Museum Voorlinden, which celebrated its one-year anniversary on Sept. 11, opened an exhibit by Los Angeles-based artists Shio Kusaka and Jonas Wood on September 28.
With this exhibit, which runs through January 7, the modern and contemporary art museum kicked off its year-long American Season series. Also to be featured in this series are Martin Puryear and Wayne Thiebaud. Puryear, of New York, works in wood and bronze. Thiebaud, of California, is best known for his colorful paintings featuring candies. He will be 97 by the time his exhibit opens here.
Wood, from Boston, is married to the Japanese Kusaka. They have been working out of L.A. for over 10 years. While this is the first time their work has been exhibited together at a museum, they have a uniquely symbiotic way of working with and off each other.
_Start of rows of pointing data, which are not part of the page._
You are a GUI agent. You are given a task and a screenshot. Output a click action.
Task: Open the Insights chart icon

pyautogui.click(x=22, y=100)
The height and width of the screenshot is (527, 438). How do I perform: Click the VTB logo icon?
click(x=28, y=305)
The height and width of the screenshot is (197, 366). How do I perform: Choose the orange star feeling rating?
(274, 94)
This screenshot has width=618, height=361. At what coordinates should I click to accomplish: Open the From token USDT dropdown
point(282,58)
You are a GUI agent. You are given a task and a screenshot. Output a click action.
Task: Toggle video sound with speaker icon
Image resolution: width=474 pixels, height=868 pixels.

They inspire one another, complement and amplify each other’s work, but yet do not work directly together.
“While Shio and Jonas may work in different artistic disciplines, just as their lives are interwoven, so is their respective art. They are one another’s muse,” according to the program for their exhibit. “The mutual influence is most immediately visible in Jonas’ paintings, whose subjects include pots and objects made by Shio. Shio, in turn, takes patterns from sports equipment and the shapes of other daily objects found in the work of Jonas, and adopts them into her own work. The result is a visual dance between the two artists. In their individual investigations of line and form, we can see an interplay as well.”
The Woods are also inspired by their roots. Shio’s pottery draws heavily from traditional Japanese artistic styles, including intentional imperfections in her pottery in a technique known as Wabi-Sabi, while many of Jonas’ works are inspired by childhood memories, or neighborhoods or houses he’s lived in during the course of his life.
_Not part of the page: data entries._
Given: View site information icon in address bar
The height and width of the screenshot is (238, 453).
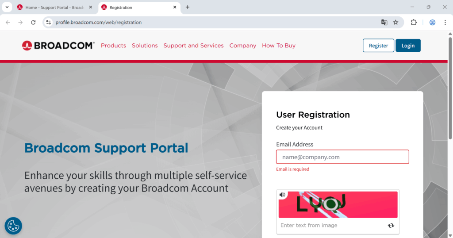Looking at the screenshot, I should (x=49, y=22).
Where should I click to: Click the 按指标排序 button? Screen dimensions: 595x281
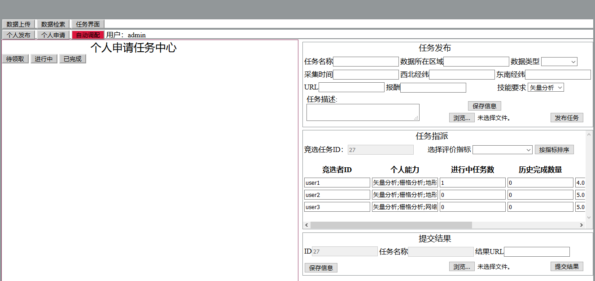554,150
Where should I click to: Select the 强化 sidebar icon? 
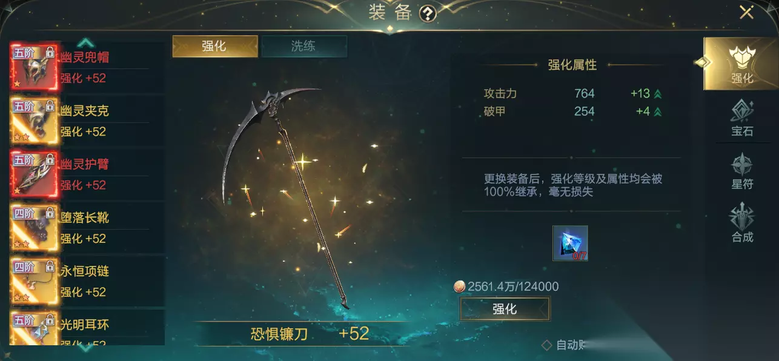pos(741,64)
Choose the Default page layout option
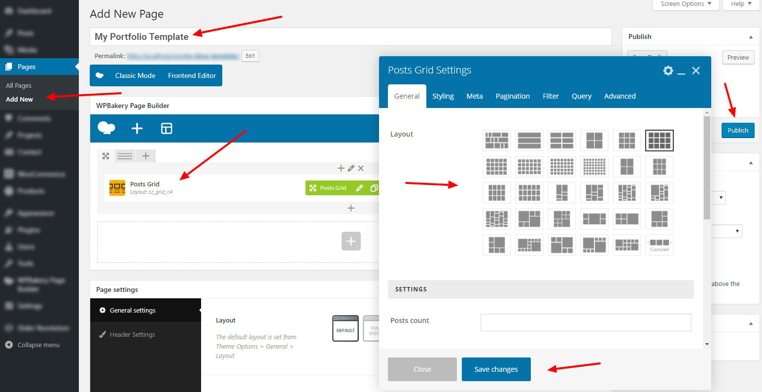 click(x=346, y=328)
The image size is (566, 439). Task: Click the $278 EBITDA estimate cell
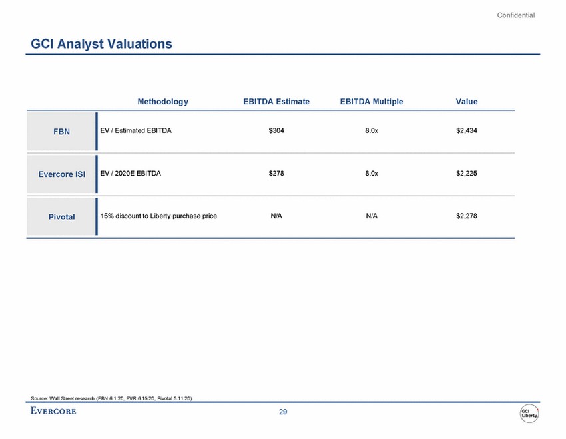[x=276, y=174]
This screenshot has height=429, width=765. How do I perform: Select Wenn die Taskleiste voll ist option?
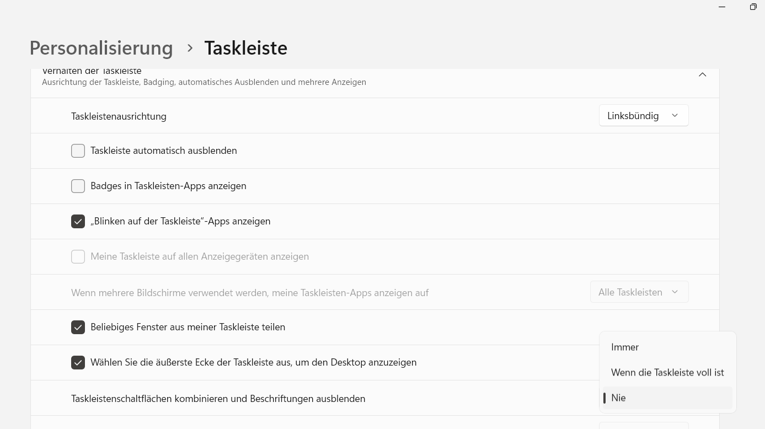[x=667, y=373]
Wood said that the exhibit came about after Joop van Caldenborgh, the owner of Voorlinden Museum and a renowned art collector, bout a series of Wood’s paintings.
Shio likes her pottery to be displayed as a large group of pots, a cluster allows for easier comparing and contrasting by the viewer. It allows one to take in the uniqueness of each pot or vase when the vase is displayed there next to five or ten others, each with their own different colors and qualities. The titles of Shio’s pottery are interestingly titled after their methods of creation. For example ‘Carved 56,’ or ‘Mark 33.’
Plants play a major role in Jonas’ art. Their bright colors and abstract shapes are a natural draw for an artist focused on the sort of style that Wood specializes in. Cacti are a particular favorite, perhaps an influence of the California flora they’ve been living among for the past ten years.
The couple live in L.A. together with their own studio and with their son and daughter. The two co-author an art book series under the name Wood Kusaka Studios.